## Request
Recast the entries below as a numbered list with one item per line, and drop any blank lines.

Segment Start: Supplied data

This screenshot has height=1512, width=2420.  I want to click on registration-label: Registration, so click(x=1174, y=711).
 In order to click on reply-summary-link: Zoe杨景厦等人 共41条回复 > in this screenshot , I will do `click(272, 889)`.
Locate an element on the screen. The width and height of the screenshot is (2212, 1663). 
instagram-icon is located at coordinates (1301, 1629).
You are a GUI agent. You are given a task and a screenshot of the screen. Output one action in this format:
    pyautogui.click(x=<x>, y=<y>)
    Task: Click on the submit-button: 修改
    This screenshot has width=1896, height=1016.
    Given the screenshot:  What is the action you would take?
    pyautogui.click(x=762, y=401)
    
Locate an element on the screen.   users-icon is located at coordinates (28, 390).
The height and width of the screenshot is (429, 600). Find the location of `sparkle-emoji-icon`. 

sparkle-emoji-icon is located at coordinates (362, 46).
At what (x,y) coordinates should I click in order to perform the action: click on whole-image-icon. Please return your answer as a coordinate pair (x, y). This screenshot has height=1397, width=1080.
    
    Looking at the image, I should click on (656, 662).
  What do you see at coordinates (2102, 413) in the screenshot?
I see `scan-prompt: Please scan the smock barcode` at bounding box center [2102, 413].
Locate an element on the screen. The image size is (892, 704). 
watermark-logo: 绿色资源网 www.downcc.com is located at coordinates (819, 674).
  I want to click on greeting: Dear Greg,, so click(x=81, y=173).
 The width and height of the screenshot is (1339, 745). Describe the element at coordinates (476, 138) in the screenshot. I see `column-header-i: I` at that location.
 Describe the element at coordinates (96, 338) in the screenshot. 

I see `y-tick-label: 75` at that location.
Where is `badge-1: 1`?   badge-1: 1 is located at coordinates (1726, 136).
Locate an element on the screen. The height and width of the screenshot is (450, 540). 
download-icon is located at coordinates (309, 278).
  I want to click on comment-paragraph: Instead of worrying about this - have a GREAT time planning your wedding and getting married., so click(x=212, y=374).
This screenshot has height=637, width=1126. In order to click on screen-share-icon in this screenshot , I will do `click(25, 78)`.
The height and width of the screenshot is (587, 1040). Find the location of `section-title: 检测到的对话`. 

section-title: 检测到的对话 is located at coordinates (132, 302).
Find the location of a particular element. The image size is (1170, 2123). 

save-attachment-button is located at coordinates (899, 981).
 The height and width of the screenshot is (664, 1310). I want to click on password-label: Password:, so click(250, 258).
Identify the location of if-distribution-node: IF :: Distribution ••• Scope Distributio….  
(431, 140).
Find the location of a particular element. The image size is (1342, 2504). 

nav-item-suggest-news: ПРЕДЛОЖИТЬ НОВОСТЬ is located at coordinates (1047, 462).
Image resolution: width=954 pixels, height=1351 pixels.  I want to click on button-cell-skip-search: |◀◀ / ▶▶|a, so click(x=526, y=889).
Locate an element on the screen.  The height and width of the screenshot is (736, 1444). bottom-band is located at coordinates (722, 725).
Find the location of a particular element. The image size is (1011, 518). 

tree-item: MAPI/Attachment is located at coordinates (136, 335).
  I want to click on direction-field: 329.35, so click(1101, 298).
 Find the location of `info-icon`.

Segment End: Supplied data

## Answer space
1. This screenshot has height=1512, width=2420.  I want to click on registration-label: Registration, so click(x=1174, y=711).
2.  In order to click on reply-summary-link: Zoe杨景厦等人 共41条回复 > in this screenshot , I will do `click(272, 889)`.
3. Locate an element on the screen. The width and height of the screenshot is (2212, 1663). 
4. instagram-icon is located at coordinates (1301, 1629).
5. You are a GUI agent. You are given a task and a screenshot of the screen. Output one action in this format:
6.     pyautogui.click(x=<x>, y=<y>)
7.     Task: Click on the submit-button: 修改
8.     This screenshot has width=1896, height=1016.
9.     Given the screenshot:  What is the action you would take?
10.     pyautogui.click(x=762, y=401)
11. Locate an element on the screen.   users-icon is located at coordinates (28, 390).
12. The height and width of the screenshot is (429, 600). Find the location of `sparkle-emoji-icon`. 
13. sparkle-emoji-icon is located at coordinates (362, 46).
14. At what (x,y) coordinates should I click in order to perform the action: click on whole-image-icon. Please return your answer as a coordinate pair (x, y). This screenshot has height=1397, width=1080.
15.     Looking at the image, I should click on (656, 662).
16.   What do you see at coordinates (2102, 413) in the screenshot?
17. I see `scan-prompt: Please scan the smock barcode` at bounding box center [2102, 413].
18. Locate an element on the screen. The image size is (892, 704). 
19. watermark-logo: 绿色资源网 www.downcc.com is located at coordinates (819, 674).
20.   I want to click on greeting: Dear Greg,, so click(x=81, y=173).
21.  The width and height of the screenshot is (1339, 745). Describe the element at coordinates (476, 138) in the screenshot. I see `column-header-i: I` at that location.
22.  Describe the element at coordinates (96, 338) in the screenshot. 
23. I see `y-tick-label: 75` at that location.
24. Where is `badge-1: 1`?   badge-1: 1 is located at coordinates (1726, 136).
25. Locate an element on the screen. The height and width of the screenshot is (450, 540). 
26. download-icon is located at coordinates (309, 278).
27.   I want to click on comment-paragraph: Instead of worrying about this - have a GREAT time planning your wedding and getting married., so click(x=212, y=374).
28. This screenshot has height=637, width=1126. In order to click on screen-share-icon in this screenshot , I will do `click(25, 78)`.
29. The height and width of the screenshot is (587, 1040). Find the location of `section-title: 检测到的对话`. 
30. section-title: 检测到的对话 is located at coordinates (132, 302).
31. Find the location of a particular element. The image size is (1170, 2123). 
32. save-attachment-button is located at coordinates (899, 981).
33.  The height and width of the screenshot is (664, 1310). I want to click on password-label: Password:, so click(250, 258).
34. Identify the location of if-distribution-node: IF :: Distribution ••• Scope Distributio….  
35. (431, 140).
36. Find the location of a particular element. The image size is (1342, 2504). 
37. nav-item-suggest-news: ПРЕДЛОЖИТЬ НОВОСТЬ is located at coordinates (1047, 462).
38. Image resolution: width=954 pixels, height=1351 pixels.  I want to click on button-cell-skip-search: |◀◀ / ▶▶|a, so click(x=526, y=889).
39. Locate an element on the screen.  The height and width of the screenshot is (736, 1444). bottom-band is located at coordinates (722, 725).
40. Find the location of a particular element. The image size is (1011, 518). 
41. tree-item: MAPI/Attachment is located at coordinates (136, 335).
42.   I want to click on direction-field: 329.35, so click(1101, 298).
43.  Find the location of `info-icon`.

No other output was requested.